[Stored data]
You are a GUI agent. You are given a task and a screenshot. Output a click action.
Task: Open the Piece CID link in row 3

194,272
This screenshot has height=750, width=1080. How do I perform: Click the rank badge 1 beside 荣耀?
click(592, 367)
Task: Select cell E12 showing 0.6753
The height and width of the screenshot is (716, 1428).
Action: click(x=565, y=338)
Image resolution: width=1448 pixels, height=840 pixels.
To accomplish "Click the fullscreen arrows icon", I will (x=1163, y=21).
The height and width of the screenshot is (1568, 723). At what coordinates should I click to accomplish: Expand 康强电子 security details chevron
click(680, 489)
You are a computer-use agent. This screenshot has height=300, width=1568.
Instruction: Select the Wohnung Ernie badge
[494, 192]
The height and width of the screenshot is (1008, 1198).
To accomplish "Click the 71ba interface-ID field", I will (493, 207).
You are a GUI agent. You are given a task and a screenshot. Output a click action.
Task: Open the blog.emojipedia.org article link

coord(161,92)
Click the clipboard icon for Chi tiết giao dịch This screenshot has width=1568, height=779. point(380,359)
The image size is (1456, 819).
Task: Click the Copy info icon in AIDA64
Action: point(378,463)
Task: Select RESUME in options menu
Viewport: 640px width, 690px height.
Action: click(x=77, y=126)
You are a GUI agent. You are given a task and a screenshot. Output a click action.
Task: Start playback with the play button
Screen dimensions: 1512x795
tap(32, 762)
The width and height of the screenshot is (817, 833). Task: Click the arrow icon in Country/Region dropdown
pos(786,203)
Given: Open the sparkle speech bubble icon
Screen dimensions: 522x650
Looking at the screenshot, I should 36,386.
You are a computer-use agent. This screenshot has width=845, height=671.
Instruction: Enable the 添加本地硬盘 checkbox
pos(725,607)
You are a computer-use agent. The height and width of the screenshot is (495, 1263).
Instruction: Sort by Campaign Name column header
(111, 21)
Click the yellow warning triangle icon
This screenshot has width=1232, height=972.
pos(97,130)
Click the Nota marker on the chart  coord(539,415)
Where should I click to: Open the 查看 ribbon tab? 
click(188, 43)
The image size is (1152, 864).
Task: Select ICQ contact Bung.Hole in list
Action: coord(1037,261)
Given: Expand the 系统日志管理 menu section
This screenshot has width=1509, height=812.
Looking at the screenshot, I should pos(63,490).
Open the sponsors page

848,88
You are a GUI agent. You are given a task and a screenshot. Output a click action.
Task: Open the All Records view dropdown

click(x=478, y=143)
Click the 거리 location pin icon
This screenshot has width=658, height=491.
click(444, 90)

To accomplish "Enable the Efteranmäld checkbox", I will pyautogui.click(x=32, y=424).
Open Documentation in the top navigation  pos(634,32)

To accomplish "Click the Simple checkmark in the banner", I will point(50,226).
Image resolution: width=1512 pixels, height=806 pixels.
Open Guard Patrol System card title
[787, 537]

# [Objective]
Please pick out each line in the entries above that contains the word "badge" and copy those lines.

# [Correct result]
This screenshot has height=750, width=1080. How do I perform: Click the rank badge 1 beside 荣耀?
Instruction: Select the Wohnung Ernie badge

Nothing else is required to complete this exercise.